WASHINGTON (Reuters) - The contiguous states posted record warmth from May 2011 through April, and drought conditions spread across more than a third of this area during the first months of 2012, the National Oceanic and Atmospheric Administration (NOAA) said on Tuesday.
The contiguous United States had a national average temperature of 55.7 F (13.2 C) from May 2011 to April 2012, 2.8 F (1.6 C) above the 20th century average, NOAA said in a statement.
It was the warmest ever May-to-April period in the lower 48 states. It included the second-hottest summer, fourth-warmest winter and the warmest March. Twenty-two states posted record warmth for the period.
The first four months of the 2012 were the warmest on record. The average temperature for the contiguous states during these months was 45.4 F (7.4 C), 5.4 F (3 C) above normal.

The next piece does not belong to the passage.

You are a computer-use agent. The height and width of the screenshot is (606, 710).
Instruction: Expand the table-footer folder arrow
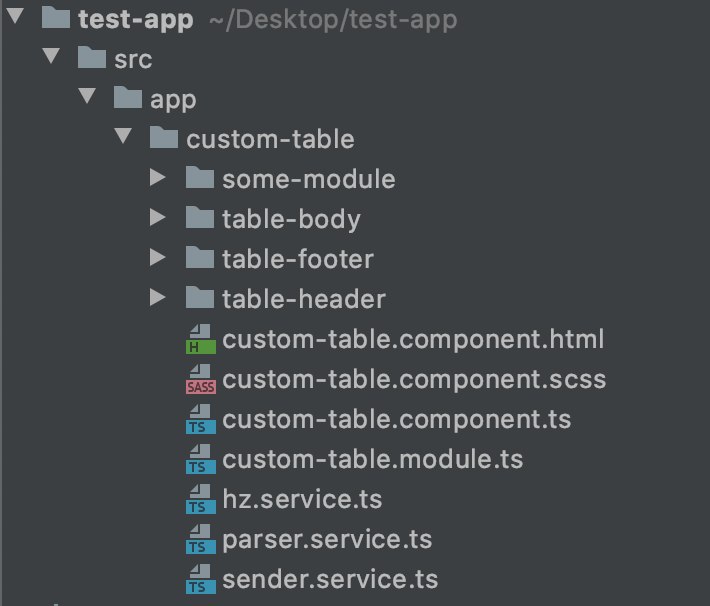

Twenty-six states, all east of the Rocky Mountains, had record warmth for the May-April period, NOAA said. U.S. temperatures for April were the third-warmest on record.
The agency said 38.2 percent of the contiguous United States was experiencing drought conditions as of May 1, up from 31.9 percent at the start of the year. Drought worsened across the Northeast, Southeast and the interior West.
The U.S. Climate Extremes Index was a record 42 percent for the first four months of the year, more than twice the average value. The index tracks the highest and lowest 10 percent of extremes in temperature, precipitation, drought and tropical cyclones across the 48 states.